Funeral Songs for Dying Girls / Cherie Dimaline TO: Tundra, c2023. 271 p. |
I read this one quickly, as it's a YA novel and by Cherie Dimaline - I have read most of her books so far. I liked it alright, it hooked me enough to keep reading but overall I ended up feeling meh about it.
Winifred lives in a cemetery with her father; he has a job at the crematorium there. Her mother died when she was born so it's just the two of them. She wanders around moodily in the graveyard, and is eventually mistaken for a ghost, which brings the economic potential of ghost tours to their small and failing cemetery.
Just this would have been enough for an interesting story, but there is also the angst of Winifred's so-called best friend Jack betraying her to his buddies, the father who is more involved with the memory of his dead wife than with Winifred herself, the potential loss of their home and livelihood, and, oh yes, the real ghost in the graveyard.

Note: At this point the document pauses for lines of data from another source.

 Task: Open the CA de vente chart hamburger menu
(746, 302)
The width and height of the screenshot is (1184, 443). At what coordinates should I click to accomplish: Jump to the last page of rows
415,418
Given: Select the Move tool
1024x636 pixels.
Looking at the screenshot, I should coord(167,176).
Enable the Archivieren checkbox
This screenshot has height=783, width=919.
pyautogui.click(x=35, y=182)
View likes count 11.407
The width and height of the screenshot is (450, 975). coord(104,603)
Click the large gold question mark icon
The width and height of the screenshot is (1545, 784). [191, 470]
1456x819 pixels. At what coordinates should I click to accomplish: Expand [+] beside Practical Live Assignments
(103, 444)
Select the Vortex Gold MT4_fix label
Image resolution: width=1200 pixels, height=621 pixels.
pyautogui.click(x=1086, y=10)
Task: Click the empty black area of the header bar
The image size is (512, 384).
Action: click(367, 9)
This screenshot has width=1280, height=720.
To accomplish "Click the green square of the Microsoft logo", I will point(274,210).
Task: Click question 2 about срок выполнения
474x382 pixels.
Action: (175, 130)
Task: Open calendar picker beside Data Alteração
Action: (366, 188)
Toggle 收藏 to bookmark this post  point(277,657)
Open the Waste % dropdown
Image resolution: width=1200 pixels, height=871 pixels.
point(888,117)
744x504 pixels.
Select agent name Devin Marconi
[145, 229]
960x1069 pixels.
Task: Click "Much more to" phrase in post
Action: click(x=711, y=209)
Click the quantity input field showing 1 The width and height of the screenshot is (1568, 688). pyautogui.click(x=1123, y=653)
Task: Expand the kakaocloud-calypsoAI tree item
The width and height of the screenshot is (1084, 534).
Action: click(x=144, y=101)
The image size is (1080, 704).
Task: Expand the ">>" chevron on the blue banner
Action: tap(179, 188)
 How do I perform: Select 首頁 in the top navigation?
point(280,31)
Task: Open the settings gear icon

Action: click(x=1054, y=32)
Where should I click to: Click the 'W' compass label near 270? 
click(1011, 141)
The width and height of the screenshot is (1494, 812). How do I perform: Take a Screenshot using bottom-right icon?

Win conjures the ghost of a girl around her own age, an Indigenous girl from the country who ended up dying in the ravine below the cemetery thanks to bad company. Phil is angry and punk, and she and Win end up spending a lot of the book mad at each other while simultaneously navigating their attraction to one another. Phil is also jealous of Jack every time he shows up, and this adds more teen angst.
There are some good bits to this story, some nice interactions, especially with Win's Aunt Roberta. But there are also some characters who are more caricature, and the pace of the book was uneven to me. I liked it but didn't quite love it, which is often the case for me with Dimaline's writing. It's unique and has some thoughtful content that could spark discussion, but the uneven pacing/plotting and conclusion let me down a little.